= Marko Lopušina =

Serbian journalist and publicist (born 1951)

Marko Lopušina (Марко Лопушина) (born 1951) is a Serbian journalist and publicist, known for writing a number of books on the Serbian diaspora, and also on secret services and their role in contemporary Serbian politics.

==Biography==
Lopušina was born in Raška, Yugoslavia, present day Serbia. He finished primary school and secondary school in Brus and completed his undergraduate degree at the Faculty of Politics in the University of Belgrade.

He worked for the newspaper Sekundarne sirovine as a journalist and editor in 1976, for the paper Zdravo as a journalist in 1978, for the magazine Interview since 1981 as a journalist and editor, and since 1997 as the editor-in-chief. Then he became the editor of the magazine Profile. He was the Belgrade reporter of the newspaper Nedeljni telegraf until 2008.

He has been a contributor to many newspapers, including Politika, Ilustrovana Politika, Revija 92, TV Novosti, Dnevnik, Jedinstvo, TV Politika, Arena, Start, Penthouse from Belgrade, Novi Sad, Pristina and Zagreb.

Lopušina has authored over 50 books on the Serbian diaspora, emigration, the Serbian secret services and secret foreign diplomacies.
━━━
In the article on Marko Lopušina above, condense the paragraph beginning "He worked for the newspaper Sekundarne sirovine" into a list, keeping each publication, role and year.
━━━
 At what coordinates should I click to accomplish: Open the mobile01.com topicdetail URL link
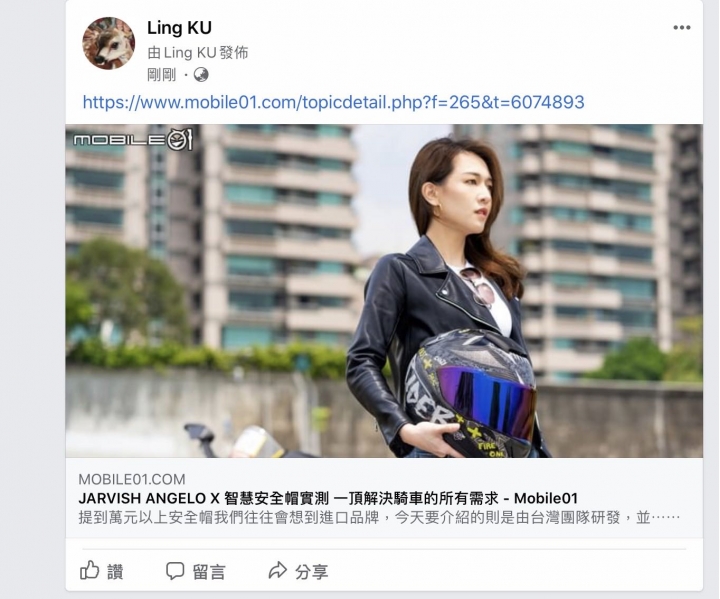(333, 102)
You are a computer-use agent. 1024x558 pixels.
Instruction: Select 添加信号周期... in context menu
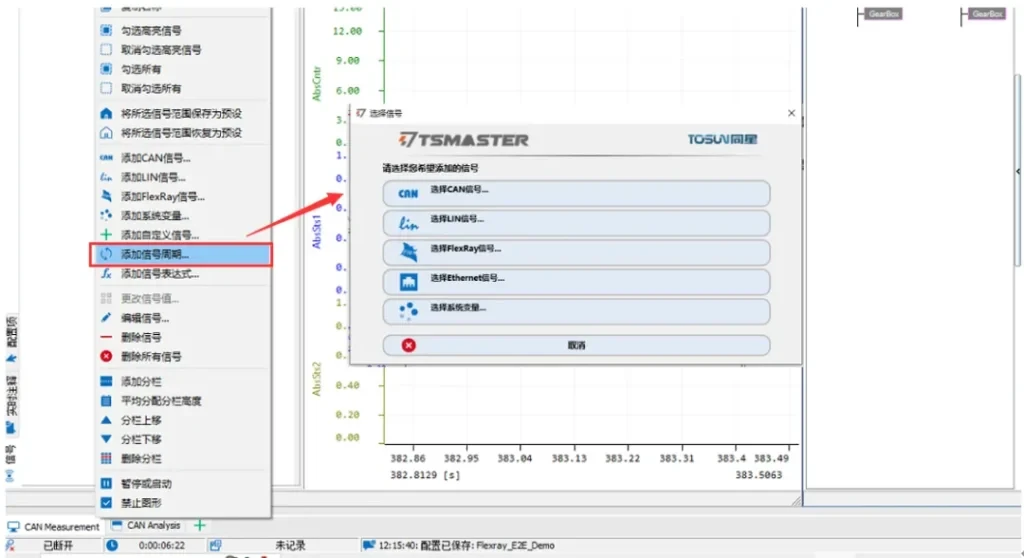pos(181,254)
━━━
** Solution **
- Sekundarne sirovine (newspaper): journalist and editor, 1976
- Zdravo (paper): journalist, 1978
- Interview (magazine): journalist and editor from 1981, editor-in-chief from 1997
- Profile (magazine): editor, afterward
- Nedeljni telegraf (newspaper): Belgrade reporter until 2008